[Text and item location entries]

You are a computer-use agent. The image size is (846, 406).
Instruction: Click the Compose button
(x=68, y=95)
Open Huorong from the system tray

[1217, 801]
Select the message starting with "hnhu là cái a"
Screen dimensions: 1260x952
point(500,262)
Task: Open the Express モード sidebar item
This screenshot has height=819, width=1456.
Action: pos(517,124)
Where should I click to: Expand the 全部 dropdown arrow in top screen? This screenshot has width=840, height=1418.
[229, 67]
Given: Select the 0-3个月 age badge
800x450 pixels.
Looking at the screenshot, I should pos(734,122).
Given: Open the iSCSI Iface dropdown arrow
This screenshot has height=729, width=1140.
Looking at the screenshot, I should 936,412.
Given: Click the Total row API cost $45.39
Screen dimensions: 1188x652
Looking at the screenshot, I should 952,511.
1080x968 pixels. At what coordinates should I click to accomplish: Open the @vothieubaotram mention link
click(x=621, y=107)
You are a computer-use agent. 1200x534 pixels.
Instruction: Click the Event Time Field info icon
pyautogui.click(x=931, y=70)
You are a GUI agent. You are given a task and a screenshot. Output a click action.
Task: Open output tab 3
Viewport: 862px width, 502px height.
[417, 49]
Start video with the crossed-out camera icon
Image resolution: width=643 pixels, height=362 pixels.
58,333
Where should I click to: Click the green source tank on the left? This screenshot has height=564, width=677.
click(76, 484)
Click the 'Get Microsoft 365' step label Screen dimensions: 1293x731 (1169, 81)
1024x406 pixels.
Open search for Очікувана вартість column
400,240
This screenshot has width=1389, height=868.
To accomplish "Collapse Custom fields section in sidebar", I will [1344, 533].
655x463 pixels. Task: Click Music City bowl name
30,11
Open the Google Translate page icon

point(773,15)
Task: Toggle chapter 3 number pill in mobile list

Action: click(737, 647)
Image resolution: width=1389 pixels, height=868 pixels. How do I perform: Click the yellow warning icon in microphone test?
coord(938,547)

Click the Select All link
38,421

[What you are asked to do]: Reproduce verbatim the lines of the listing above, from the line with "Given: Select the 0-3个月 age badge" up to and including the line with "Looking at the screenshot, I should 936,412.".

[Result below]:
Given: Select the 0-3个月 age badge
800x450 pixels.
Looking at the screenshot, I should pos(734,122).
Given: Open the iSCSI Iface dropdown arrow
This screenshot has height=729, width=1140.
Looking at the screenshot, I should 936,412.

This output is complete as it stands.